Sebert, whose label did not respond to a request for an interview, has built a persona as a badass wastoid, who told Rolling Stone that all male visitors to her tour bus had to submit to being photographed with their pants down. Even the bus drivers.

Yet this past November on the Today Show, the 25-year old Sebert looked vulnerable, standing awkwardly in her skimpy purple, gold, and green unitard. She was there to promote her new album, Warrior, which was supposed to reveal the authentic her.

“Was it really important to let your voice to be heard?” asked the host, Savannah Guthrie.
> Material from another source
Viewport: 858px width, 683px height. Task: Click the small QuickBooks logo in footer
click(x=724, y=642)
“Absolutely,” Sebert said, gripping the mic nervously in her fingerless black gloves.

“People think they’ve heard the Auto-Tune, they’ve heard the dance hits, but you really have a great voice, too,” said Guthrie, helpfully.
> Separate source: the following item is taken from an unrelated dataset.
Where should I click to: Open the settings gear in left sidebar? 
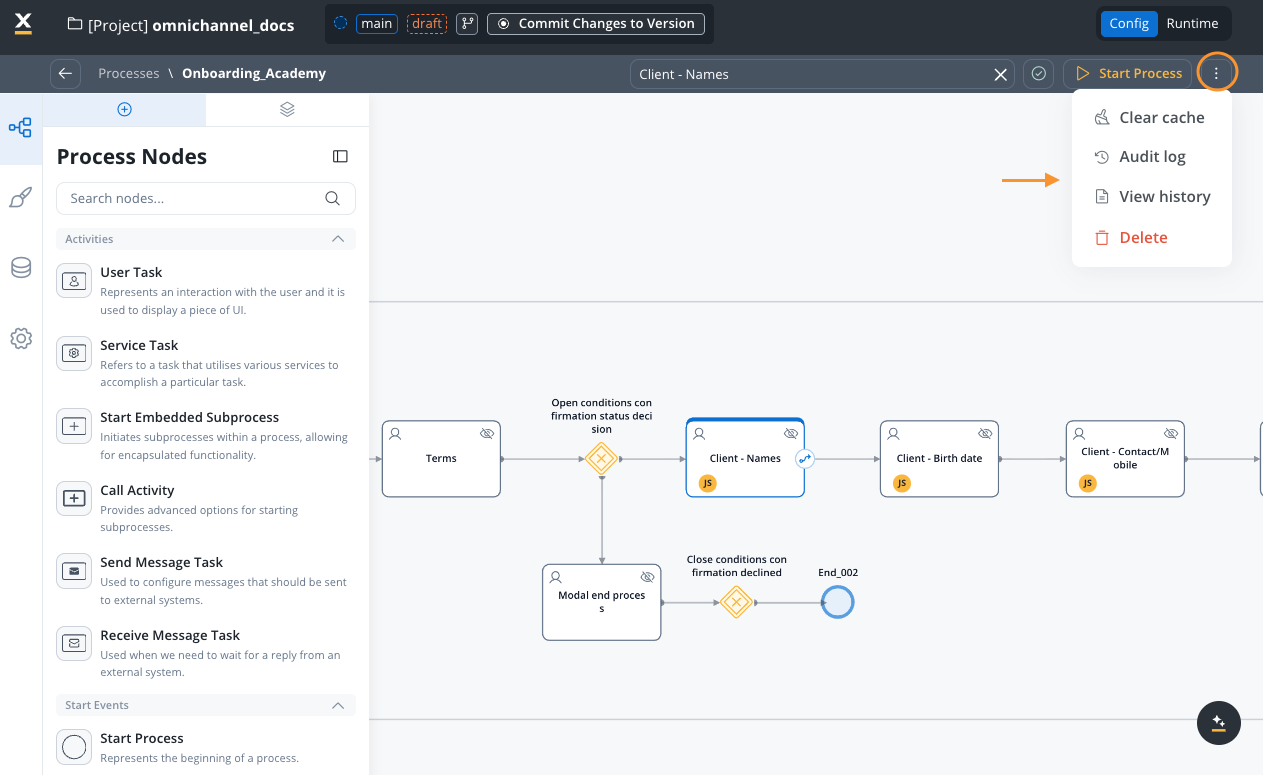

“No, I got, like, bummed out when I heard that,” said Sebert, sadly. “Because I really can sing. It’s one of the few things I can do.”

Warrior starts with a shredding electrical static noise, then comes her voice, sounding like what the Guardian called “a robo squawk devoid of all emotion.”

“That’s pitch correction software for sure,” wrote Drew Waters, Head of Studio Operations at Capitol Records, in an email. “She may be able to sing, but she or the producer chose to put her voice through Auto-Tune or a similar plug-in as an aesthetic choice.”

So much for showing the world the authentic Ke$ha.

Since rising to fame as the weird techno-warble effect in the chorus of Cher’s 1998 song, “Believe,” Auto-Tune has become bitchy shorthand for saying somebody can’t sing. But the diss isn’t fair, because everybody’s using it.

For every T-Pain — the R&B artist who uses Auto-Tune as an over-the-top aesthetic choice — there are 100 artists who are Auto-Tuned in subtler ways. Fix a little backing harmony here, bump a flat note up to diva-worthy heights there: smooth everything over so that it’s perfect. You can even use Auto-Tune live, so an artist can sing totally out of tune in concert and be corrected before their flaws ever reach the ears of an audience. (On season 7 of the UK X-Factor, it was used so excessively on contestants’ auditions that viewers got wise, and protested.)

Indeed, finding out that all the singers we listen to have been Auto-Tuned does feel like someone’s messing with us. As humans, we crave connection, not perfection. But we’re not the ones pulling the levers. What happens when an entire industry decides it’s safer to bet on the robot? Will we start to hate the sound of our own voices?